June 30, 2008

Interview with a Blogger

I am flattered to be profiled with an interview today at a blog and environmental forum called My Greenpeace Buddies.  I was approached to share my thoughts as a blogger who writes about ecological matters, among other things, and was happy to oblige. 

Given my strong preference to focus on areas of common interest rather than positions - except in those cases where reason is clearly out of the question, such as where a certain southern African dictator is concerned - the interview goes strongly down the path of being "occasionally nettlesome" but "fairly non-partisan".  I talked about how individuals and institutions change their behavior and some of what is and is not helpful in that regard. 

I suspect this may be the only time that my right-of-center cousin Tigerhawk gets an acknowledgment in this or indeed any environmental forum.  Anything for bilateral relations, dear readers. And yes, I do know the difference between "affect" and "effect"...just not when I wrote out my responses.  Plus, I found an opportunity to quote from The Last of the Mohicans and it wasn't anything about noble savages.  Fellow English Majors can rest easy that my undergraduate degree is in no immediate danger of revocation.  Mugabe's, however, is another question.

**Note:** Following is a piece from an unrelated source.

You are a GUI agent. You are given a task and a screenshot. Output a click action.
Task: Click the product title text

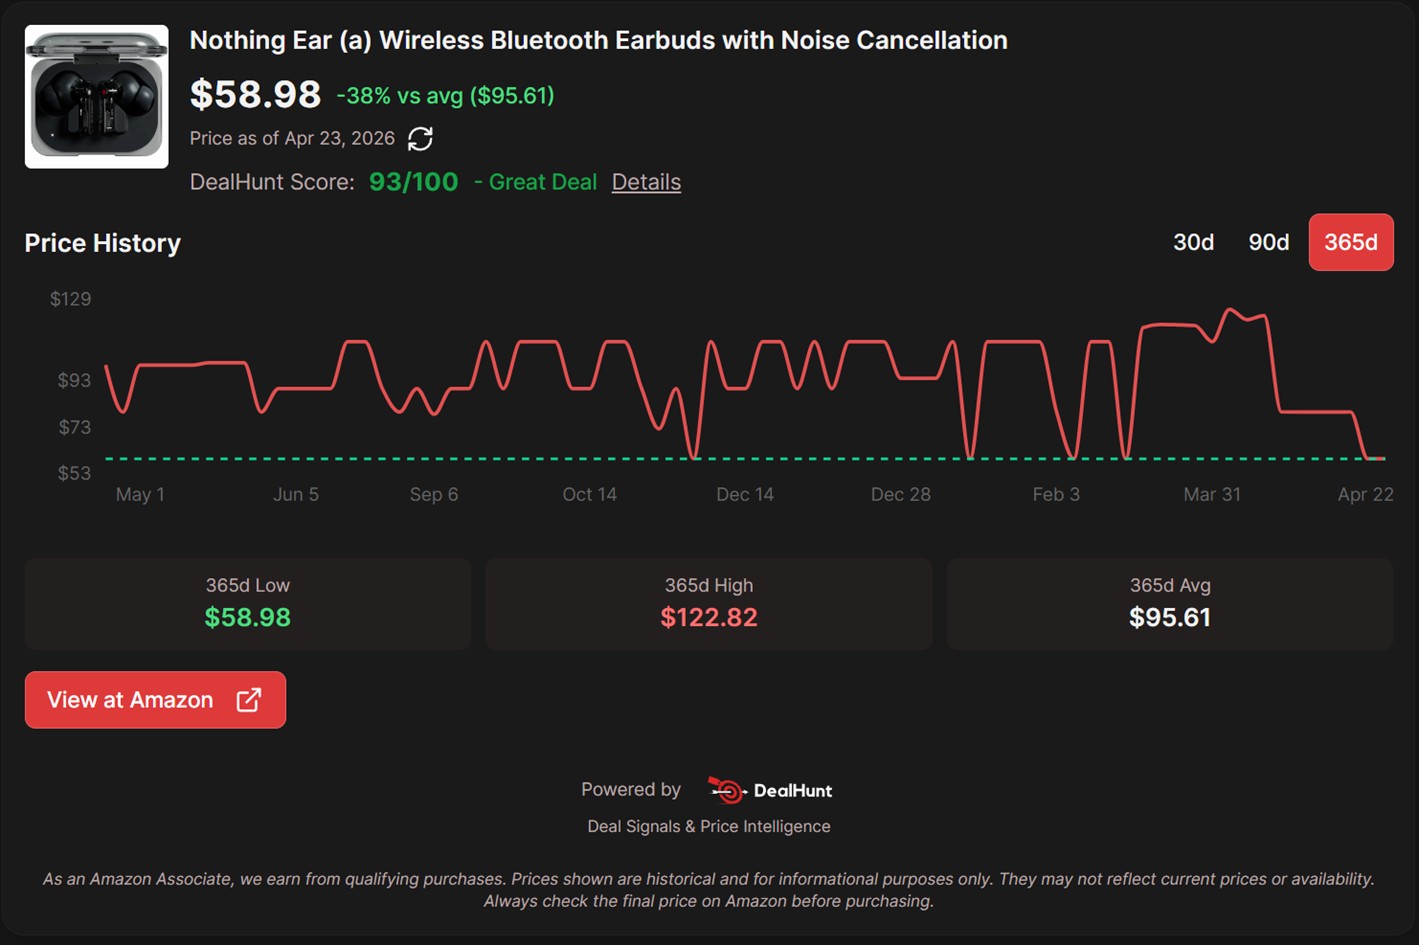[x=598, y=40]
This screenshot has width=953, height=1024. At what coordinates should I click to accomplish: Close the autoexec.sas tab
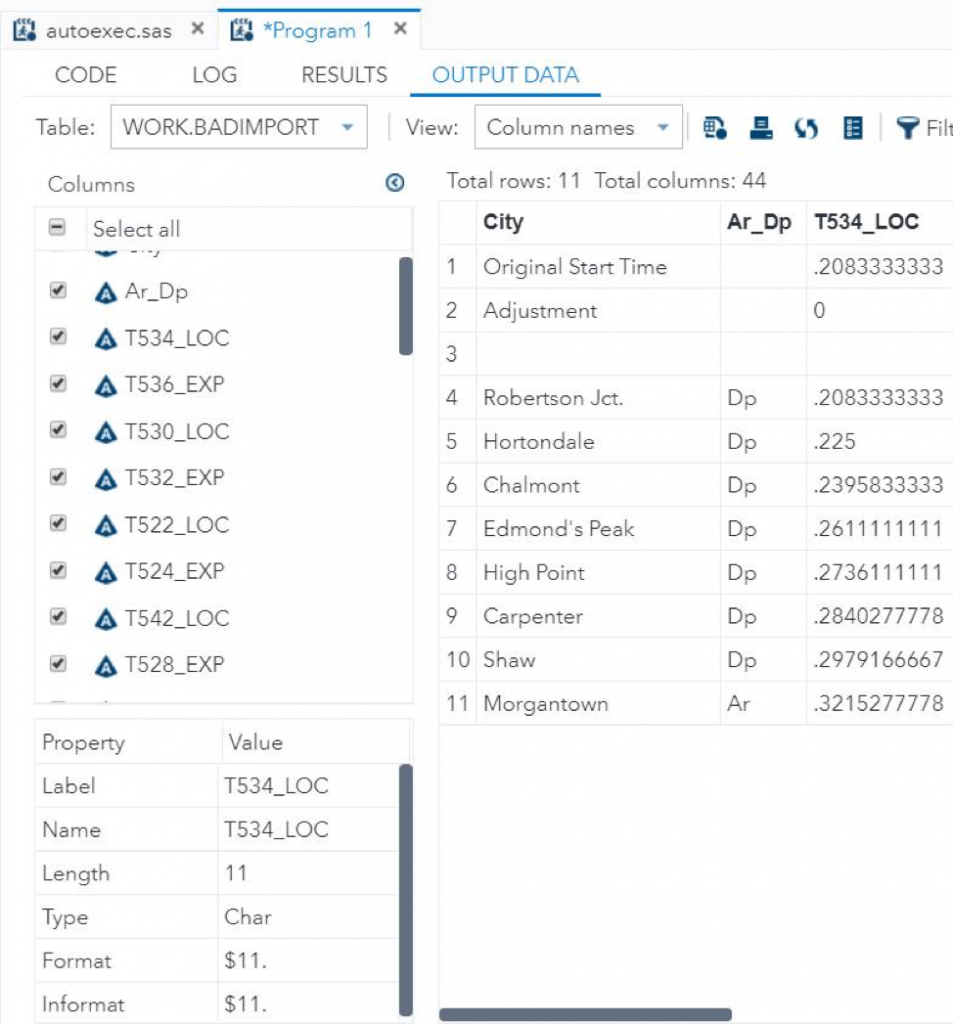197,29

Drop in if you like and check it out.

May 01, 2008

A Granddaughter Remembers Rubert Fothergill

Last year I wrote about Rupert Fothergill, the Rhodesian Game Ranger who spearheaded a 5 year rescue mission to safe thousands of wild animals from the rising waters of Lake Kariba.  Now his granddaughter Kirsten Drysdale has embarked on a labor of love with her new blog Operation Noah, sharing Fothergill's story and a trove of family memories and memorabilia.  Her most remarkable undertaking is to digitize the 16mm films he made of the rescue effort.  Her own effort is in its early days, but will clearly be one to watch.  In the meantime, Kirsten has also posted this, made by the Rhodesian government with Fothergill's footage:

April 07, 2008

Giving a Fig For Newts

This is the kind of news story that makes it hard to be a conservationist.

"I know it's the law, but it's very frustrating and bordering on the ridiculous that the fate of newts takes precedence over humans."

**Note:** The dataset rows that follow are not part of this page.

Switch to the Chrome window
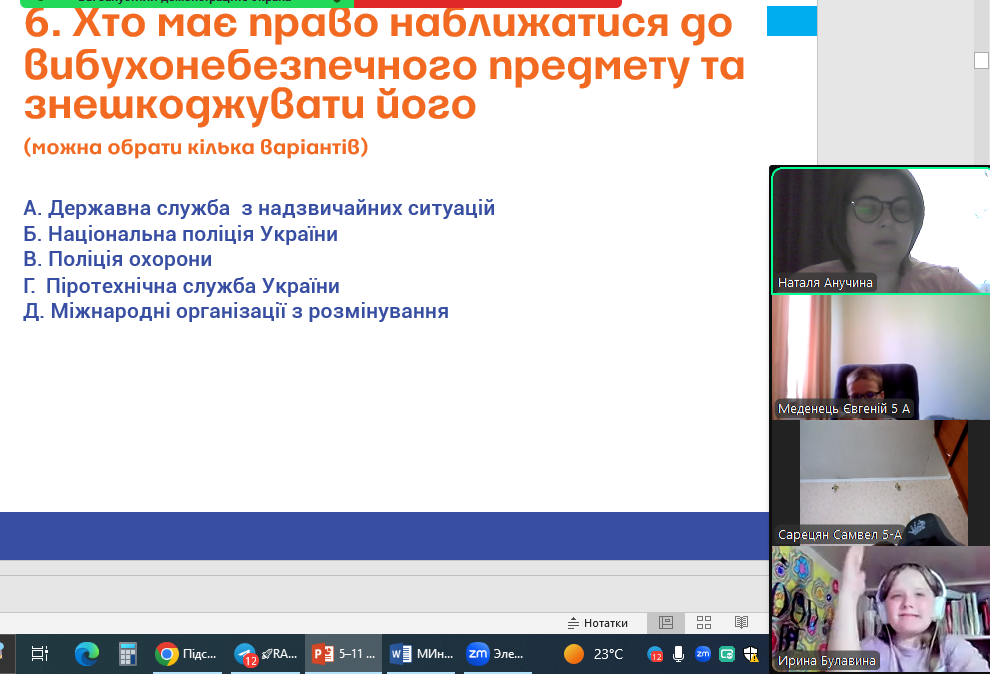 pos(187,654)
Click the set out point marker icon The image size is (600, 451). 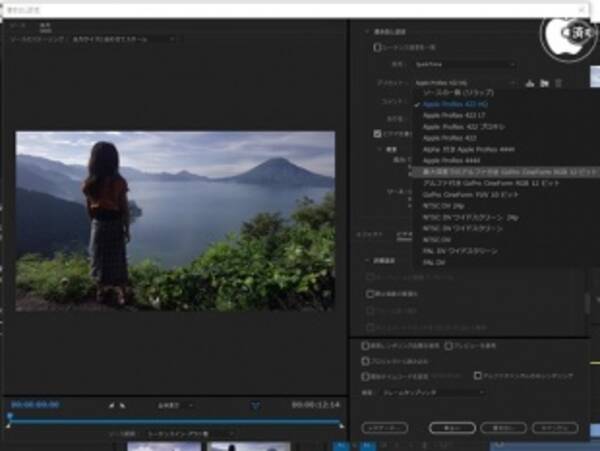pos(123,405)
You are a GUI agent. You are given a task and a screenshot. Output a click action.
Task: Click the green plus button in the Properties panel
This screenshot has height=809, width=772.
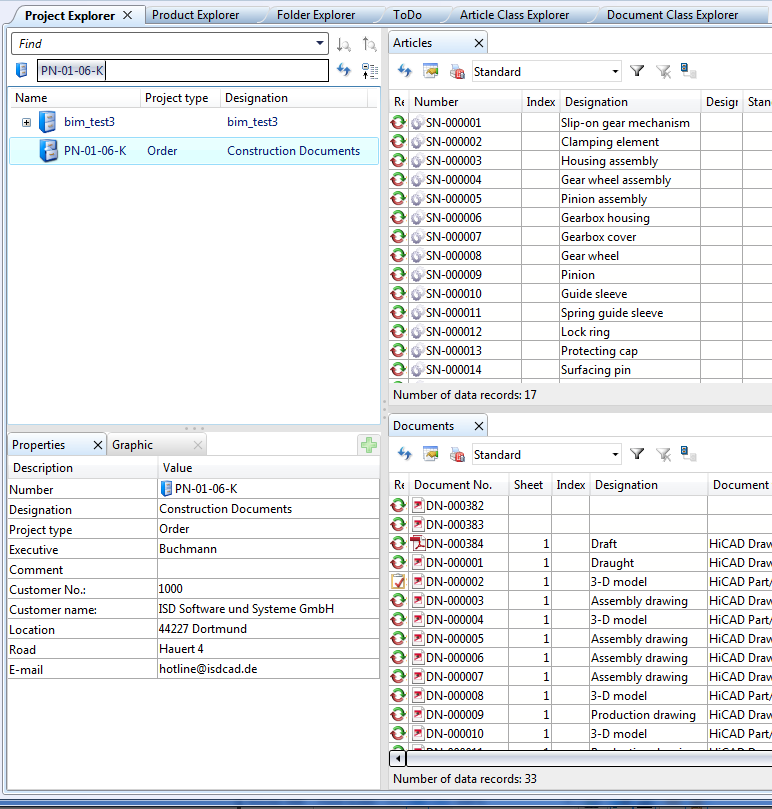368,445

The British couple in this story from Dauntsey, Wiltshire  are understandably frustrated that they are unable to return to their flood-damaged home until the blocked drainage ditch on their property that handles run-off from a nearby motorway is surveyed for rare great crested newts this summer.  Rare species legislation generally focuses on species occurrences, regardless of how marginal or human altered the habitat.   If you've got newts, you've got issues.  This tends to set up an adversarial relationship between critters and people.  What incentive is there to provide a safe harbor for rare species on private property when there are no benefits for the landowner to doing so? 

This particular case looks like it will resolve itself in a few months, since relocation of any newts that are found is possible under applicable law and the landowners have another suitable site on their property where the newts occur.  But as I have said in this space on previous occasions, when human beings are given a choice between our health and well-being and that of other creatures, we generally side with our own species.  When we are given no choice, even in compliance we take our own side.  There are other options.  Community-based conservation is applicable in the developed world as well as the developing.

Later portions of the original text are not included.